An Investment Worth Making
If you think working with a trainer is expensive, consider how much money you’ll be saving in broken or destroyed items if your pal has a tendency to chew or steal food from the counter.
Further, you could be avoiding vet bills (and possibly heartbreak) if your companion learns not to help himself to the dinner table or garbage can, which could be very dangerous.
Simply put, working with a professional is, “an investment in having the information needed to train their dog properly,” Nicky Gore Jones of the Santa Paula Animal Rescue Center points out.
When You Work With A Qualified Dog Trainer, Your Dog Will Be Trained The RIGHT Way!
Dogs are hard-wired to please us, but as we’ve discussed, it’s easy to send the wrong message if you’re not an expert in dog psychology.

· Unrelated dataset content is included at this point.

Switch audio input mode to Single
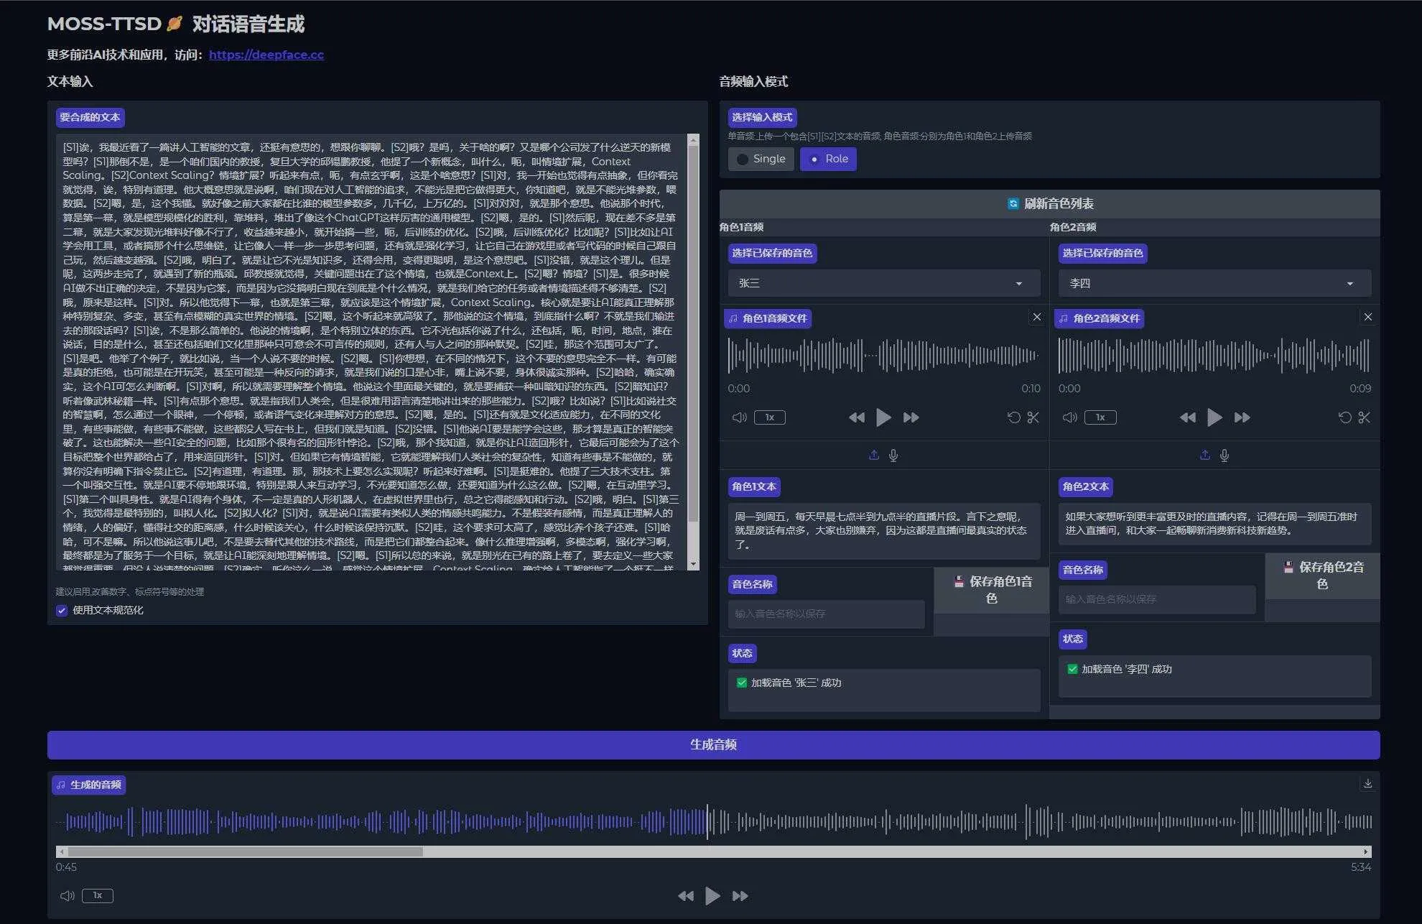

“Training a dog is simple, but not as easy as most people think,” concludes Jennifer Cattet of Medical Mutts. “Good training requires technique and a great deal of knowledge. Hiring a trainer will help the owner and their dog get on the right track and avoid mistakes, right from the beginning.”
So what’s the number one reason to work with a dog trainer? You love your loyal companion and want him to reach his potential as a happy, healthy member of the family!